The line containing "You are a computer-use", and every line after it to the end of the listing, should be repeated exactly; the pictures should not.

%%

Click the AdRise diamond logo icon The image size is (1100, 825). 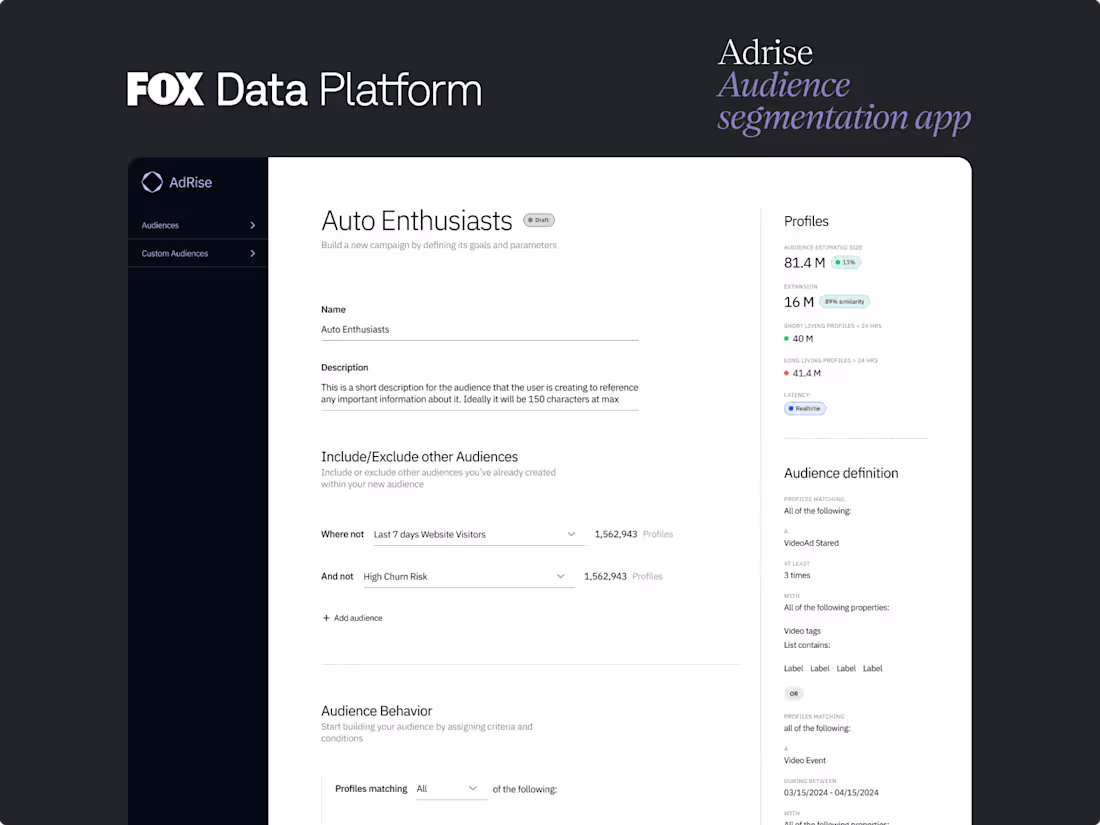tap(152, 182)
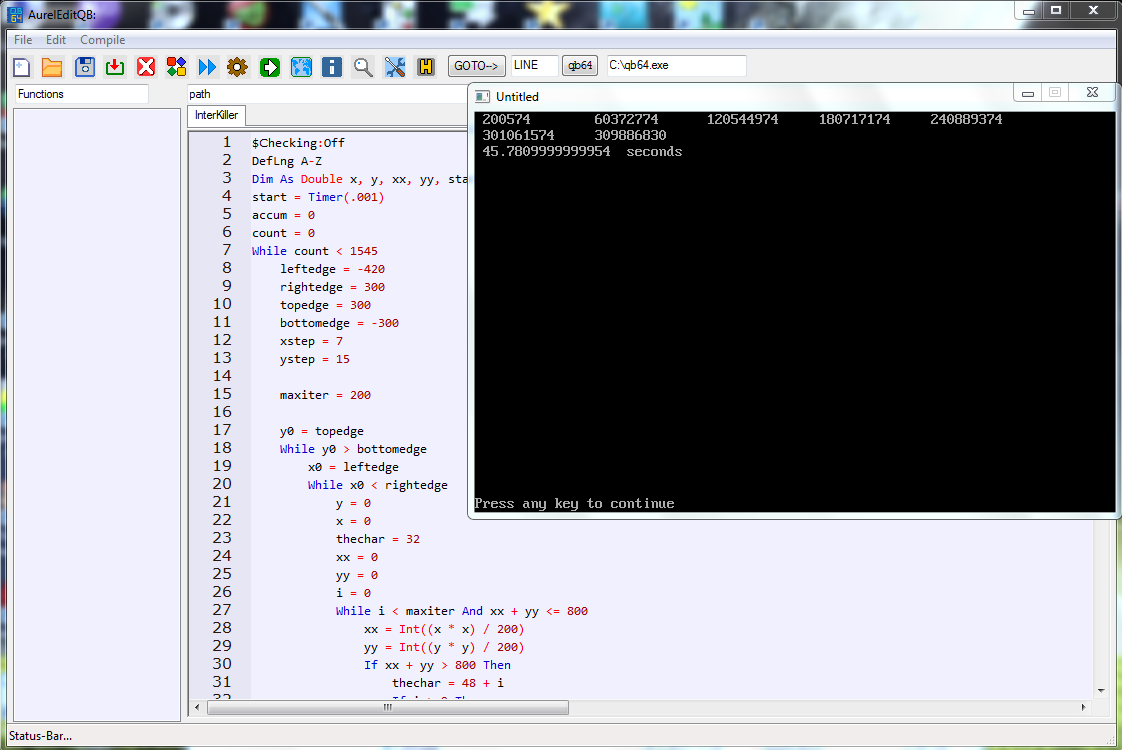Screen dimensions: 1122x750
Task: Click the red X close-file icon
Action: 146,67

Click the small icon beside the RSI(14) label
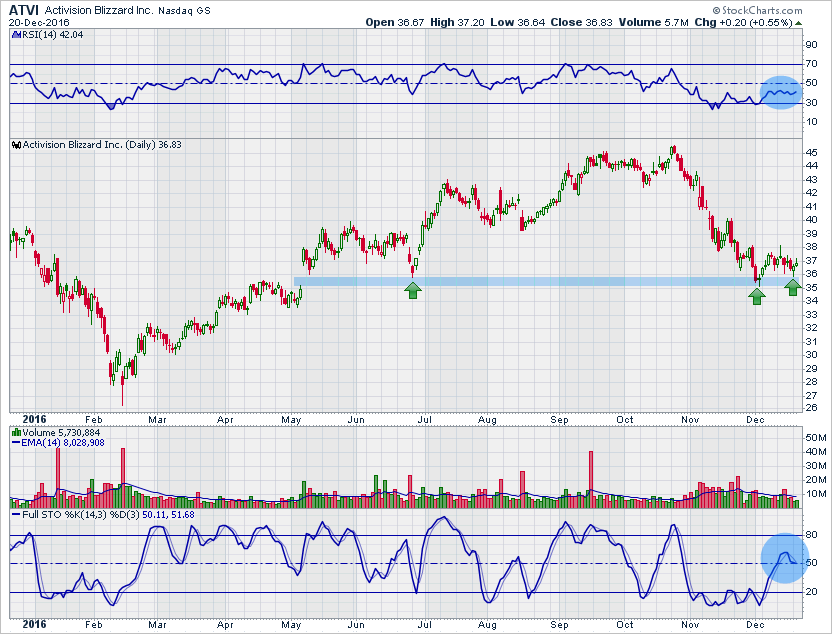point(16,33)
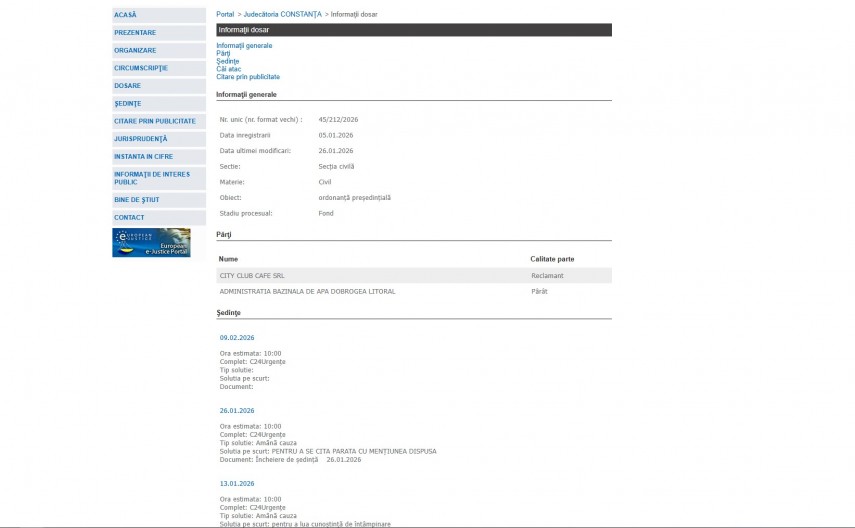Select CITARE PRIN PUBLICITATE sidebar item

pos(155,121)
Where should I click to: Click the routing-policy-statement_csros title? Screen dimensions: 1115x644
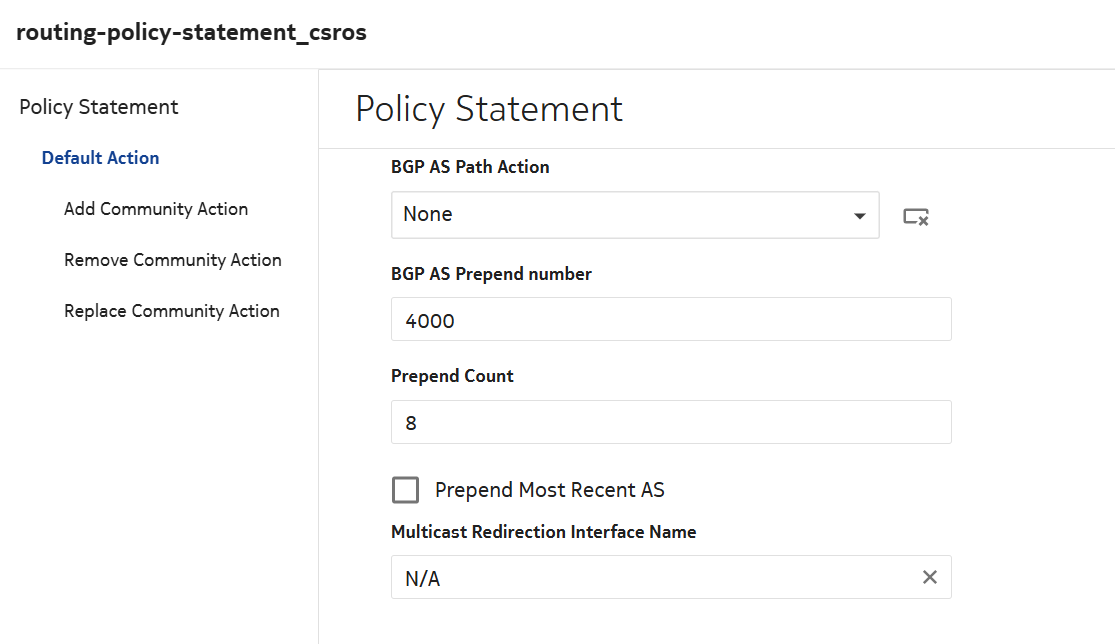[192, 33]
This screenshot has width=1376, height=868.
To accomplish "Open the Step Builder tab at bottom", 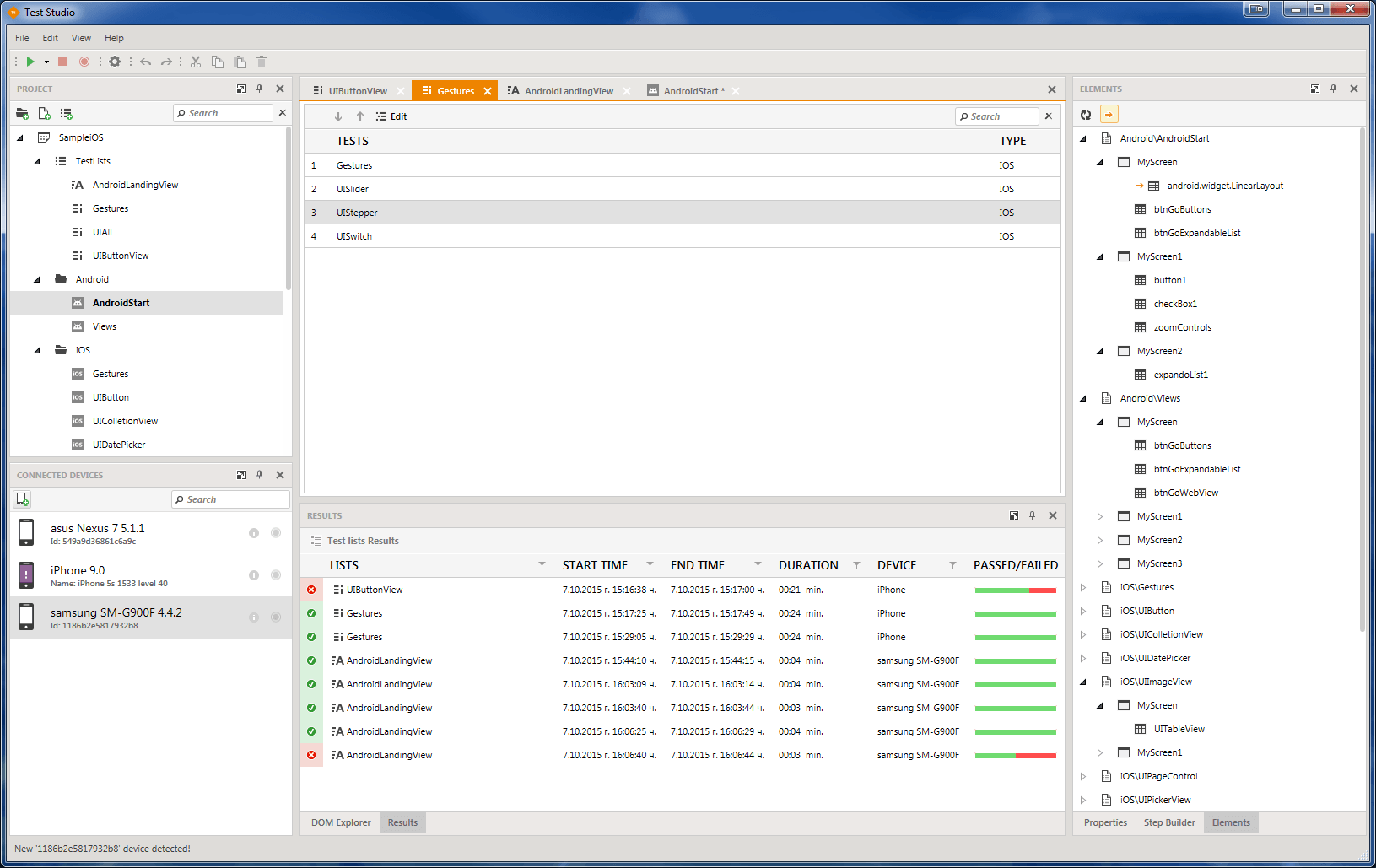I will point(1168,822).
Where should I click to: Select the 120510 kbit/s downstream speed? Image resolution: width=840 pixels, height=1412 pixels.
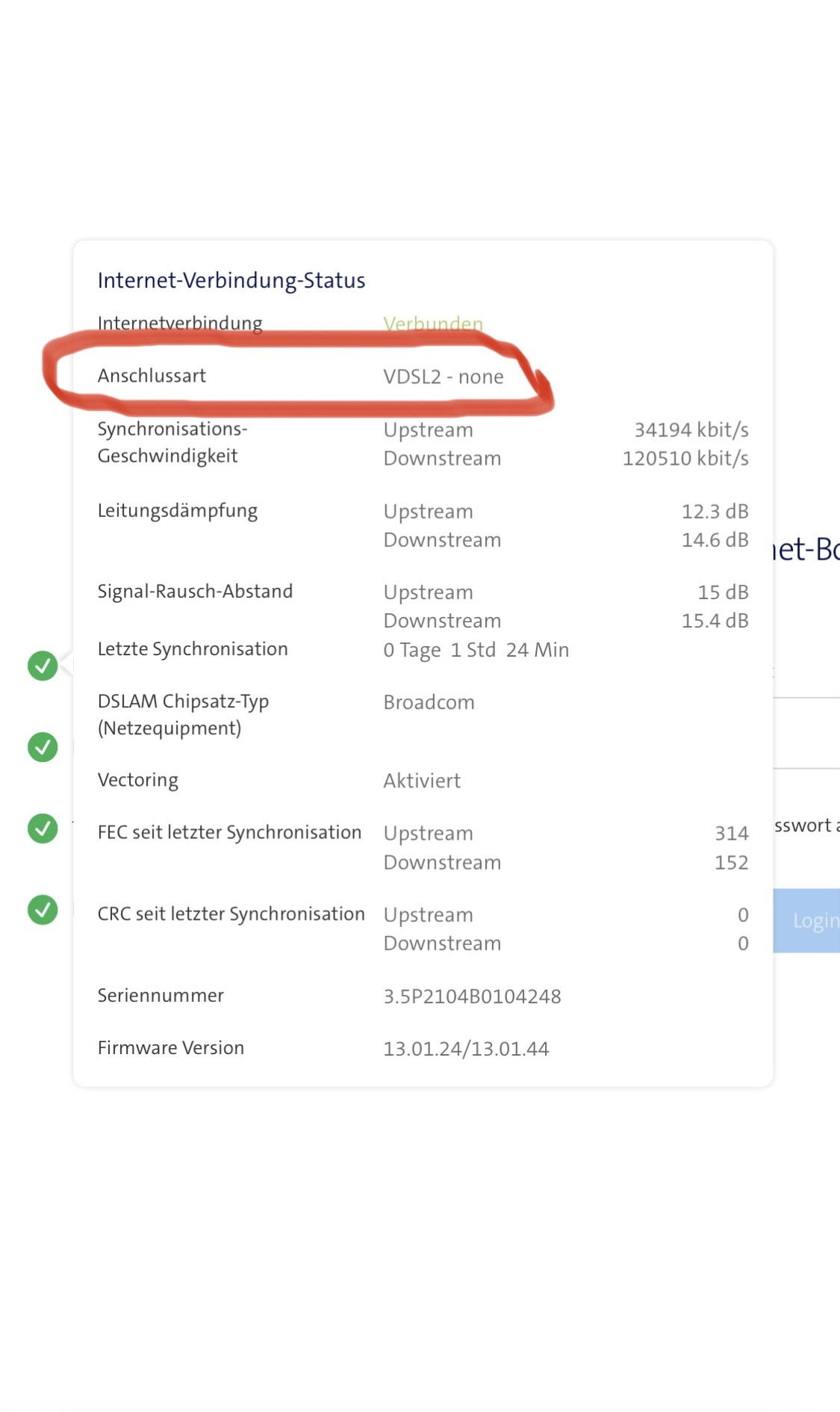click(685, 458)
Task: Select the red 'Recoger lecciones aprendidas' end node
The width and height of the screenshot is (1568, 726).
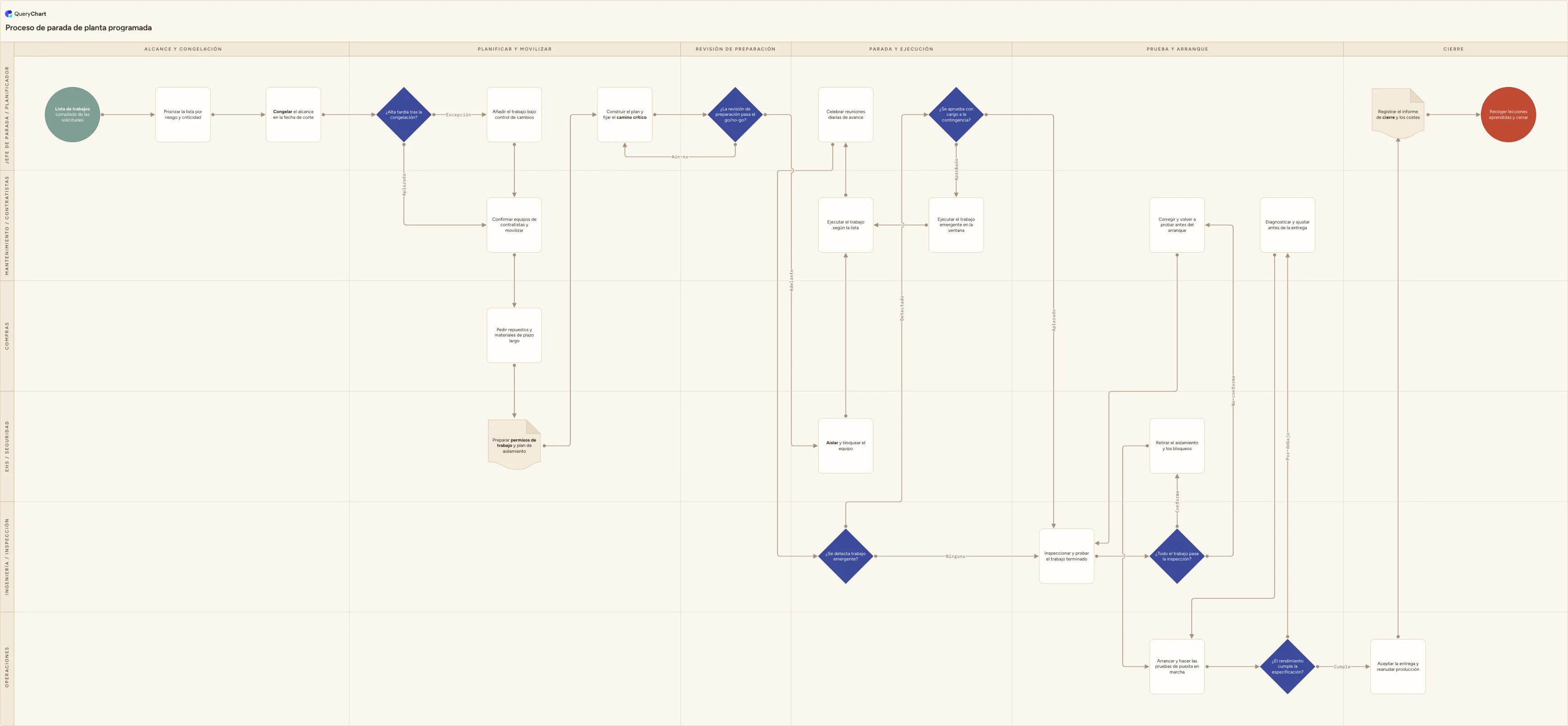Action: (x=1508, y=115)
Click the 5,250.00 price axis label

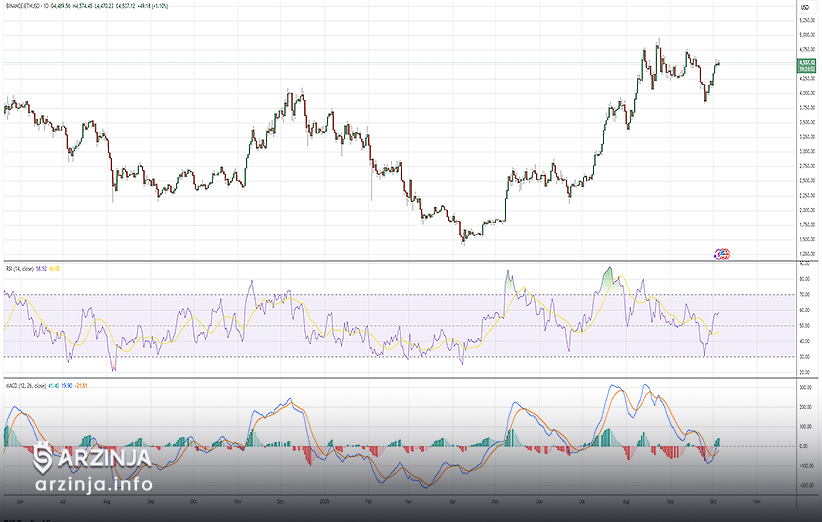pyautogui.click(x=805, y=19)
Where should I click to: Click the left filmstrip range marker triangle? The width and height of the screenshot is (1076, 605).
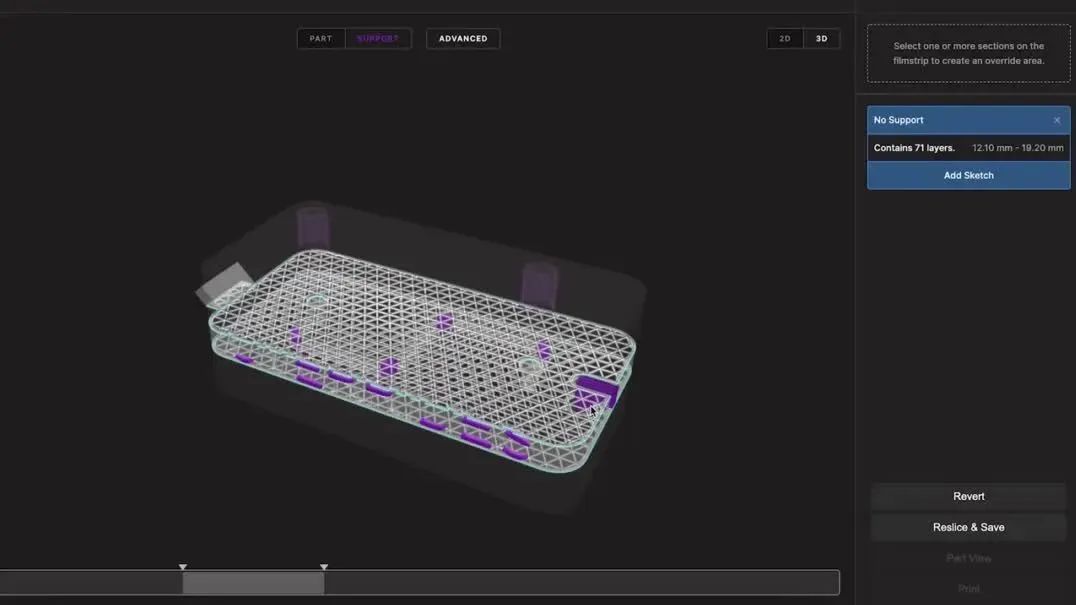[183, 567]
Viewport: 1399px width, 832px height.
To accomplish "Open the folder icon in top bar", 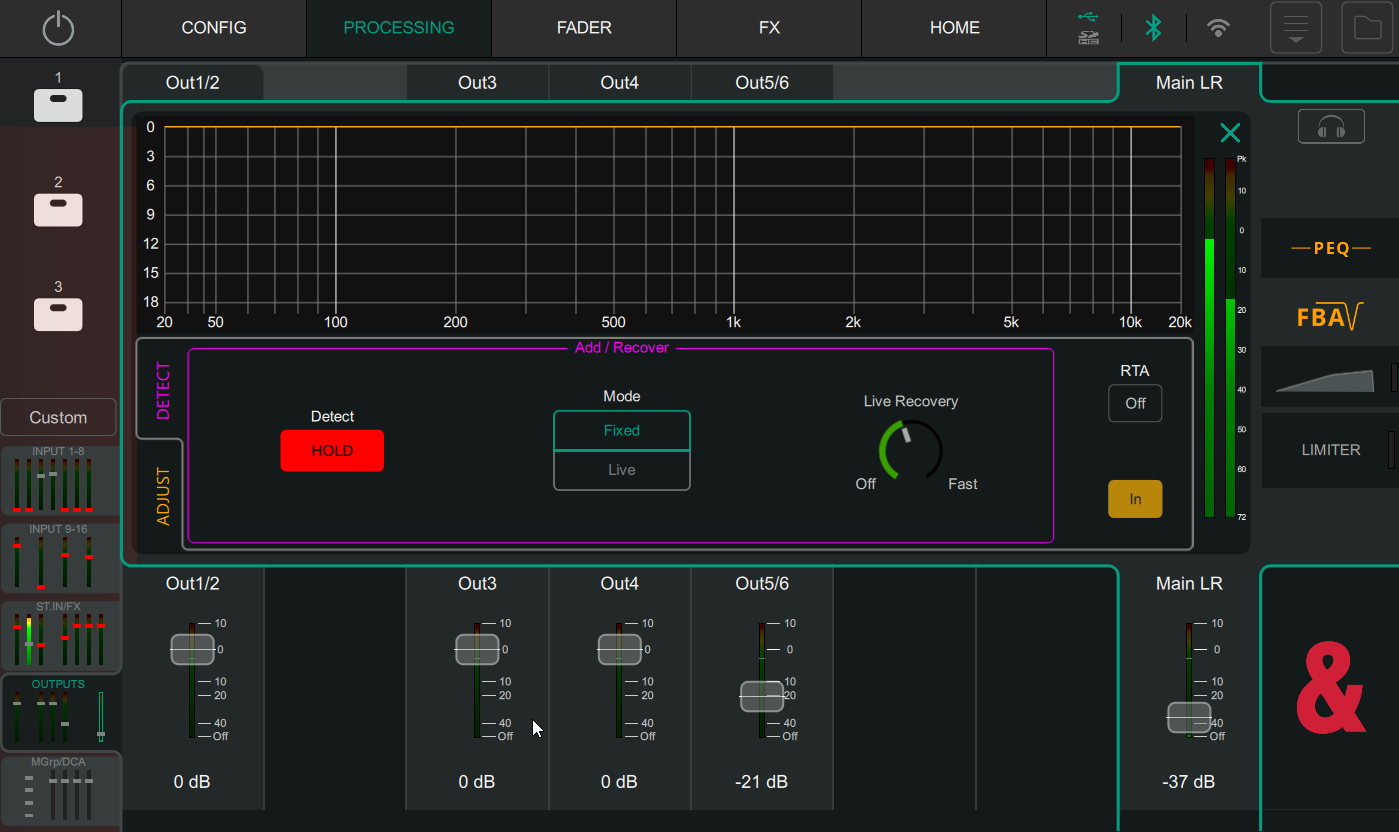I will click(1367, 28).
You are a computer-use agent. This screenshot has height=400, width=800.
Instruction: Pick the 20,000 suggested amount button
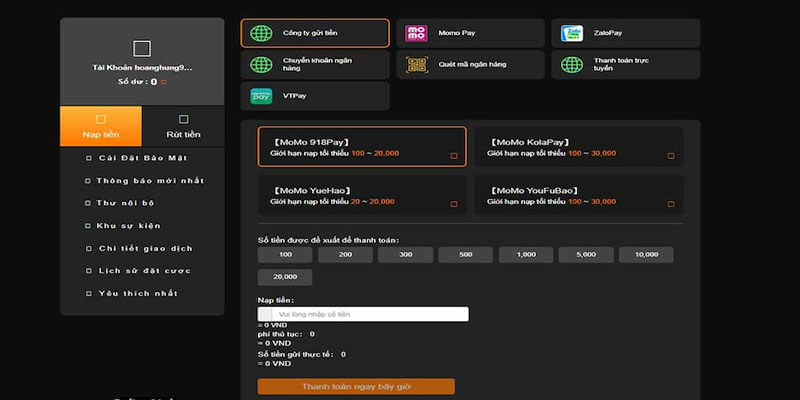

%%

## EXERCISE SOLUTION
You are a computer-use agent. This screenshot has height=400, width=800.
Instruction: Pick the 20,000 suggested amount button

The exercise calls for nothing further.